__GIVEN RECORDS__:
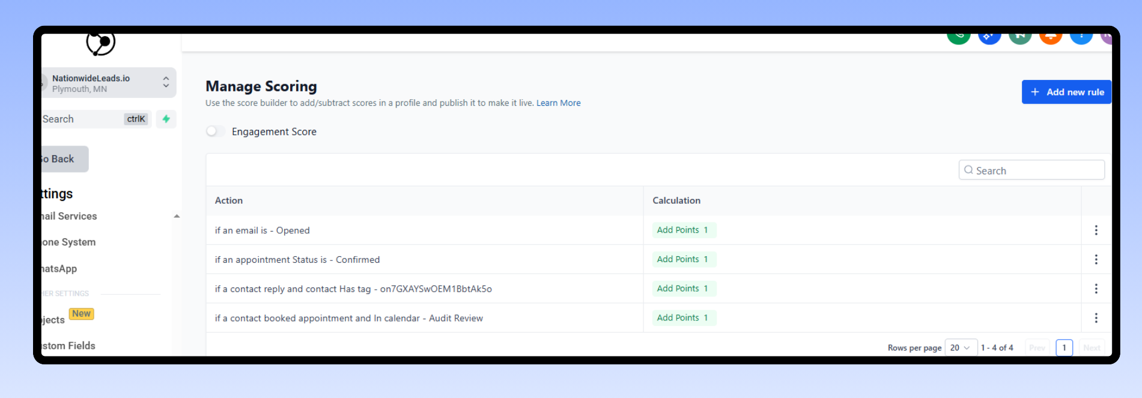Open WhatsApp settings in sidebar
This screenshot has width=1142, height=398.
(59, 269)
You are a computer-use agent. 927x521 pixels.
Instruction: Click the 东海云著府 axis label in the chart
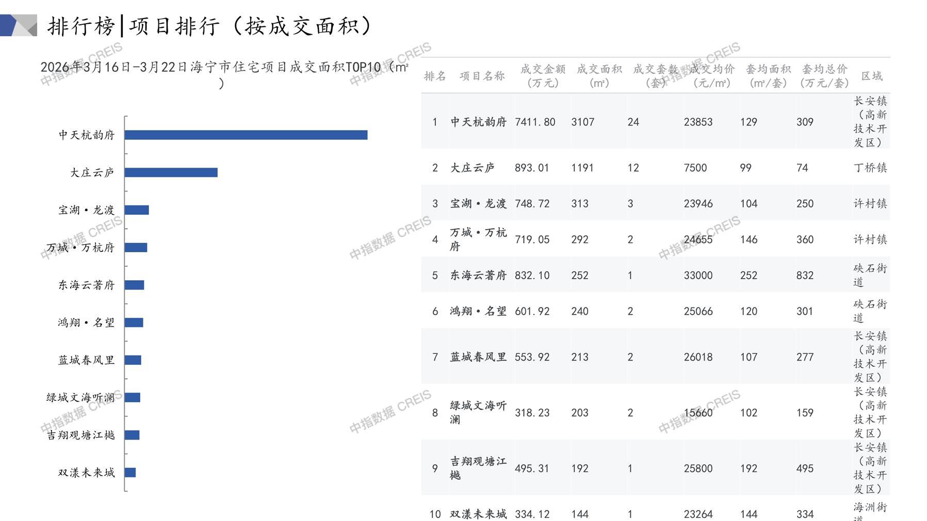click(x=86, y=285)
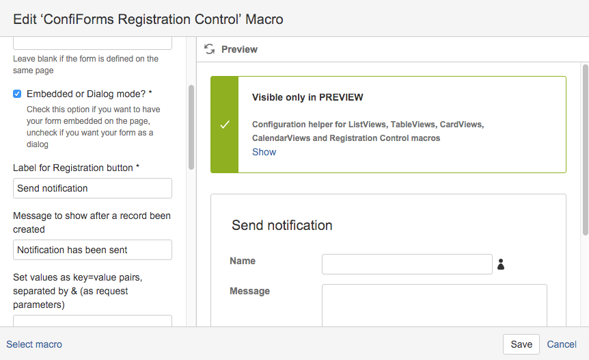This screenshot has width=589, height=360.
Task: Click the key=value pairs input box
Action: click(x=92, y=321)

__EXERCISE DESCRIPTION__: Please write out exactly the lines from the one holding "Instruction: Click the" through the last line of the material above, both included, as a copy without pictures.

__RESULT FOR THIS TASK__:
Instruction: Click the 东海云著府 axis label in the chart
click(x=86, y=285)
This screenshot has width=589, height=360.
Task: Click the key=value pairs input box
Action: click(x=92, y=321)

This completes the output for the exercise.